• _PROBLEM_: Only lines that contain the word "computer" are to be returned from the data below.

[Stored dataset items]
= Beginning of Section =

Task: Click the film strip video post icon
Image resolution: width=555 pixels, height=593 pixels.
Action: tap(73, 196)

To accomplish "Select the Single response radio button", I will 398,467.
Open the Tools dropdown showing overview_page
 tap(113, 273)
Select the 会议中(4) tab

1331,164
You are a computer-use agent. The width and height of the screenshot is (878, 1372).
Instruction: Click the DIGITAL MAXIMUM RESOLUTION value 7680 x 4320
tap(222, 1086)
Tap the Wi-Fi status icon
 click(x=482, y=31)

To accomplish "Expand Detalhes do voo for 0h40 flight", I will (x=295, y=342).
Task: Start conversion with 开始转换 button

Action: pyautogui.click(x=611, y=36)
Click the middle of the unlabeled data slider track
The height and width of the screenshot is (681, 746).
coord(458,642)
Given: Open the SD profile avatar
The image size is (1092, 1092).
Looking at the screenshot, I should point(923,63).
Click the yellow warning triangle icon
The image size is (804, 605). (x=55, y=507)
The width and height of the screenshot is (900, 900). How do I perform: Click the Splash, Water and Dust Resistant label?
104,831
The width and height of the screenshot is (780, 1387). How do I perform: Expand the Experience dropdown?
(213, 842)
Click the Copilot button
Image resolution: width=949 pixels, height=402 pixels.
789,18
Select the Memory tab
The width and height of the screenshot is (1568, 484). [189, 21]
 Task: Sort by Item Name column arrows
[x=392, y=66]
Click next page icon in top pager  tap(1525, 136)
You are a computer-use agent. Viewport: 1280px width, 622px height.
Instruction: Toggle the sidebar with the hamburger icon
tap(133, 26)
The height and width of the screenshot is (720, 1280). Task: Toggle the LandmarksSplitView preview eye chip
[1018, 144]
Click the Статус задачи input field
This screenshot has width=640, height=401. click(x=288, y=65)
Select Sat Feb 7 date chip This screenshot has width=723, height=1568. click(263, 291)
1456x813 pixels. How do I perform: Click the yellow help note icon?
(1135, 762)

= End of Section =

• _THE ANSWER_:
You are a computer-use agent. The width and height of the screenshot is (878, 1372).
You are a computer-use agent. Viewport: 1280px width, 622px height.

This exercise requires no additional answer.